__Your assignment__
Needed from the data below: every line from the one with "Click the up arrow navigation icon" up to and including the one with "Given: Expand the Open menu dropdown", repeated exactly and with nothing else.

__Records provided__
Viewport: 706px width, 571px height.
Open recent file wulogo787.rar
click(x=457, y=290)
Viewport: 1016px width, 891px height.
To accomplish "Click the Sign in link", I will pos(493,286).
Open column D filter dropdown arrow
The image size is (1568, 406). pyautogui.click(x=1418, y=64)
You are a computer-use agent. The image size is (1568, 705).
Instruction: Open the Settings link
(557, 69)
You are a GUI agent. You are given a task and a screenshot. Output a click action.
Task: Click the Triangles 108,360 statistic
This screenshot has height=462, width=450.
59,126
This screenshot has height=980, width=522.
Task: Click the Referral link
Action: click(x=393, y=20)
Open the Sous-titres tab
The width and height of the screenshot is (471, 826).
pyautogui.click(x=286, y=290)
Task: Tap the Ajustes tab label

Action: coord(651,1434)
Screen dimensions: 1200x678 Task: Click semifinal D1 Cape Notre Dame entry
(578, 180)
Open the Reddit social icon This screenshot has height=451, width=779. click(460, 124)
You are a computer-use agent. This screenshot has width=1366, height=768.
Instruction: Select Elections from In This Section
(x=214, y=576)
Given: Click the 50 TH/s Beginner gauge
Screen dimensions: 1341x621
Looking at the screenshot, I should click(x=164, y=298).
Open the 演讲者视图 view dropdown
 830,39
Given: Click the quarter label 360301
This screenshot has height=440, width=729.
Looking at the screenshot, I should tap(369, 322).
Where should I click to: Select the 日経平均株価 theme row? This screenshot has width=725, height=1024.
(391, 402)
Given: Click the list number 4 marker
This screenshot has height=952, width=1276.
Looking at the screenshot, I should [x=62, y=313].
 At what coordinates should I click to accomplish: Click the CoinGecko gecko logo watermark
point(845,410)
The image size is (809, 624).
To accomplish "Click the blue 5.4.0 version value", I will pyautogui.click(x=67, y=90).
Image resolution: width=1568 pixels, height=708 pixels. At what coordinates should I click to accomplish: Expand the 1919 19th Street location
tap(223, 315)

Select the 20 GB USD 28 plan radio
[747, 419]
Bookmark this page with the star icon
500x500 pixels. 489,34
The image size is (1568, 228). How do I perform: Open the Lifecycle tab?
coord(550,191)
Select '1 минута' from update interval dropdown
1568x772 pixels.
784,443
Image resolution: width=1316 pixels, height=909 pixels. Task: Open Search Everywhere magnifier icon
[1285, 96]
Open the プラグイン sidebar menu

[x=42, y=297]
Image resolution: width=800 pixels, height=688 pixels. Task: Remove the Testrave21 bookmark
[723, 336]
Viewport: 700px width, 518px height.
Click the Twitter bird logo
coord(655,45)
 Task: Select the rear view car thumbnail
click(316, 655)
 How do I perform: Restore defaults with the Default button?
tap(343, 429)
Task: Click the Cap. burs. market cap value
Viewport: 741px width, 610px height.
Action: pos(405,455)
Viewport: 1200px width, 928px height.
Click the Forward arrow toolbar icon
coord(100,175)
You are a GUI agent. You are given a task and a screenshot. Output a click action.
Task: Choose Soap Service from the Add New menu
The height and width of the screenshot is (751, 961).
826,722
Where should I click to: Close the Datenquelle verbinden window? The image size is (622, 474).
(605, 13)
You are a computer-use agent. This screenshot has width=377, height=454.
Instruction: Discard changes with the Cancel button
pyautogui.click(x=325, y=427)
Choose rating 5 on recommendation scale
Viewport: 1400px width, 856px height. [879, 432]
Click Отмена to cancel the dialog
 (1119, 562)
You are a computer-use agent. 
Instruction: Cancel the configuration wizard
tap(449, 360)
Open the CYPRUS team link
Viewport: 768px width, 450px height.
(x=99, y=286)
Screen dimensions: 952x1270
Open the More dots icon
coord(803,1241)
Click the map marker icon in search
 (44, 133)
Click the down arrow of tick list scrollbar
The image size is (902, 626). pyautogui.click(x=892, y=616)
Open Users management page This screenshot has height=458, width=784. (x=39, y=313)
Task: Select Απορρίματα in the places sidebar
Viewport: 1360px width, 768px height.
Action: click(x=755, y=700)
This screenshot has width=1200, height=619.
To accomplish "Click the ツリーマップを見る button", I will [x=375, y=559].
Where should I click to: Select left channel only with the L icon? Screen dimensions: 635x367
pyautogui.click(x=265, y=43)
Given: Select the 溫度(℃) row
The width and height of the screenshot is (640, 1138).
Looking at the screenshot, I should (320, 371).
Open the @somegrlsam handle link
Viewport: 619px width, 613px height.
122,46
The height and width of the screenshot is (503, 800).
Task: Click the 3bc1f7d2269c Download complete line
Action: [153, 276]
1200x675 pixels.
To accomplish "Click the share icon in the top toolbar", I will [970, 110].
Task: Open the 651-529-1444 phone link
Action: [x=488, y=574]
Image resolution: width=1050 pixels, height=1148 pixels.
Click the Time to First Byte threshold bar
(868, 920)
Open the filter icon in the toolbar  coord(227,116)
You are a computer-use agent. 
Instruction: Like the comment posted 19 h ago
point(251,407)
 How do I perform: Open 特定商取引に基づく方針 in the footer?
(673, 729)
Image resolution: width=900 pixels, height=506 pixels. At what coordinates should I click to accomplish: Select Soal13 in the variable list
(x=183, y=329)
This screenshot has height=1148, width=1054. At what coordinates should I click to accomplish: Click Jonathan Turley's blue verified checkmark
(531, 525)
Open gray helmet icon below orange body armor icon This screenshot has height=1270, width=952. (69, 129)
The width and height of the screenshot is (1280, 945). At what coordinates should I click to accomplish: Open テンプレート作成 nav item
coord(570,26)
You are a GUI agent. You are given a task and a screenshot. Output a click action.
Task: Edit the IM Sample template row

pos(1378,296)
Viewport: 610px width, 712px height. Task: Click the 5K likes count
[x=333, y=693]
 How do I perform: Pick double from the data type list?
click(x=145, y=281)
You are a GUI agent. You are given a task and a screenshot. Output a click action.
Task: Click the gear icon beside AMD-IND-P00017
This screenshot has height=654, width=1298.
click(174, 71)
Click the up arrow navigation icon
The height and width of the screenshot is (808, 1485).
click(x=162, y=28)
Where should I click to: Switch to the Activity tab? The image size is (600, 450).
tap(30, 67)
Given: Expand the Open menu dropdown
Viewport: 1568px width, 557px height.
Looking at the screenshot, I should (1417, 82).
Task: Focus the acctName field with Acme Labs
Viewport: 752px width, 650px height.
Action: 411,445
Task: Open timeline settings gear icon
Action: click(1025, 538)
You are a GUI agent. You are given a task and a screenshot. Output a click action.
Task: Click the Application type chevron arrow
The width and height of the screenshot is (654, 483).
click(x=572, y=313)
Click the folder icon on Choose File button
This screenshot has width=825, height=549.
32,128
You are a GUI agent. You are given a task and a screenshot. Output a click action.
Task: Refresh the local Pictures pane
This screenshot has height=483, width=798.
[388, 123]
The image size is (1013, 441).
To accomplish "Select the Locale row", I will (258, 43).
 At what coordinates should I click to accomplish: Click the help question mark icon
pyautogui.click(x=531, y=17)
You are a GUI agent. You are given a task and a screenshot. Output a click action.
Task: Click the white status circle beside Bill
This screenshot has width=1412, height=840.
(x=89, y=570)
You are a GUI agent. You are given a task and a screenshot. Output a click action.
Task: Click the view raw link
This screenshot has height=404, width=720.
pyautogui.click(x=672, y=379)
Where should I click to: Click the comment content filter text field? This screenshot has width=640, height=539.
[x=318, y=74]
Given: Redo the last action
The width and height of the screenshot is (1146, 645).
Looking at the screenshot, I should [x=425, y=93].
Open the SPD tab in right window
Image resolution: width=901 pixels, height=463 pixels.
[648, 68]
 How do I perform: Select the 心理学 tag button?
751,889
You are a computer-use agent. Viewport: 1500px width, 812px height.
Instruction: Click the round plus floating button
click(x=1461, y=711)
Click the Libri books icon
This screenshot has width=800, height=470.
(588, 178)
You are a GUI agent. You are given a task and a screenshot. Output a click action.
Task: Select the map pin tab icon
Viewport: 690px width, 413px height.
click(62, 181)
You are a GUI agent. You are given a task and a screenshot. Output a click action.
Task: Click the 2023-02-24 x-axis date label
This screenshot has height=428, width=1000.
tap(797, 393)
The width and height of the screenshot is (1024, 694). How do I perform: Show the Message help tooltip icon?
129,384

__Answer box__
Click the up arrow navigation icon
The height and width of the screenshot is (808, 1485).
click(x=162, y=28)
Where should I click to: Switch to the Activity tab? The image size is (600, 450).
tap(30, 67)
Given: Expand the Open menu dropdown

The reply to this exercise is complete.